Being the only new person to enrol in the college during its mid semester,new student Lily finds herself alone and without any friends at all.Deciding to try and become an accepted member of one of the many "sub-groups" that are based around the college campus,Lily soon notices a self-important looking,all-girl group based on the campus,who claim to be a gang that is attempting to help other students from suffering feelings of suicide or depression,by showing them all how they can each express their true feelings,by dancing.

Getting granted entry into the group by leading member Violet,Lily soon finds her original image of the gang being a bunch of idiots to slowly disappear,as Violet and the rest of the group reveal their native,but well meaning ideas to improve moral on the campus.

View on the film:

Whilst the decision to set the movie in the middle of the college period,does lead to the character's in writer/director Whit Stillman's screenplay to not feel as fully formed as they could have been,due to Stillman deciding to only share the bare minimal information about the character's background lives,Stillman makes up for the lack of depth in the character's,by giving the college and its inhabitants an infectious,off-beat atmosphere.

Along with making the bouncing dialogue hilariously blunt and to the point,Stillman matches the strong dialogue by giving the movie a thick Black Comedy streak,which goes from the gang having to check that people are actually feeling suicidal,due to a donuts company telling the women that they are limited to giving free donuts only to those who are genuinely suicidal,to the main centre piece of the college being the most useless suicide bridge ever built,which is "Too low for anyone to kill themselves by jumping off",but is too high in stopping the students from not suffering from injured knees.
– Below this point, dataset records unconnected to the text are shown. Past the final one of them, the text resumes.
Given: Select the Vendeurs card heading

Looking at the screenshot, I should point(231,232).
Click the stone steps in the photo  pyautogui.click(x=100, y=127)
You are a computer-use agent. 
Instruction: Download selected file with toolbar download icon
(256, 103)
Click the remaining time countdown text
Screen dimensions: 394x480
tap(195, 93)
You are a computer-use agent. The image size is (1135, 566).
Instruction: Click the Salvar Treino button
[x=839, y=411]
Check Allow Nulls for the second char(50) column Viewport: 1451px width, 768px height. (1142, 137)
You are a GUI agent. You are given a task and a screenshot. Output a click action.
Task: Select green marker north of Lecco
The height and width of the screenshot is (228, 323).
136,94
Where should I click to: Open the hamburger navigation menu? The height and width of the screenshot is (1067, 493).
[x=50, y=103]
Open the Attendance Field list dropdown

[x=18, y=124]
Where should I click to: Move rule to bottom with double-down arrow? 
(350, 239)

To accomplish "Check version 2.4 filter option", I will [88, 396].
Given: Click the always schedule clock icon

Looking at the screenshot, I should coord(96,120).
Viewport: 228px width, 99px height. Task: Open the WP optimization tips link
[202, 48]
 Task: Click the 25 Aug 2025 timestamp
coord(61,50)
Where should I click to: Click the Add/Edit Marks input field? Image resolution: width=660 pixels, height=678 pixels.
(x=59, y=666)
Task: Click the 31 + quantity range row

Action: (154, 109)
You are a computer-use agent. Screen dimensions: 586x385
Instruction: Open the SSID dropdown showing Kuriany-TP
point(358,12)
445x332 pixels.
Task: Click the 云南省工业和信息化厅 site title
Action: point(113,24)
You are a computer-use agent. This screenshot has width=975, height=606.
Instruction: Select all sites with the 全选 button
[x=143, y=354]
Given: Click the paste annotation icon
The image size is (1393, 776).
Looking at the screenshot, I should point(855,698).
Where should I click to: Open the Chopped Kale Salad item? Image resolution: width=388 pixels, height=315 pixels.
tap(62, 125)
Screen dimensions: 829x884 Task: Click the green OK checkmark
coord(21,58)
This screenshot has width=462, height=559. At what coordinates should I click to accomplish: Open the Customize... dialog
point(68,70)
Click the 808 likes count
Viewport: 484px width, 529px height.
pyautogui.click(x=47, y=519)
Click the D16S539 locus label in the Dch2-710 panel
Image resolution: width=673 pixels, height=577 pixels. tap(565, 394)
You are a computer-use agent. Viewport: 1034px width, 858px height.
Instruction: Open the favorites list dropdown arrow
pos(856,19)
Expressing the character's feeling in a rather subtle manner,Stillman and cinematography Doug Emmett cleverly use a mix of very light yellow and extremely dark blue colours to show Violet and the gangs changing moods,that along with a terrific ensemble performance from the whole gang,which goes from a warm hearted Greata Gerwig to a wickedly sly Megalyn Echikunwoke,makes this group of damsels one that is defiantly worth distressing over.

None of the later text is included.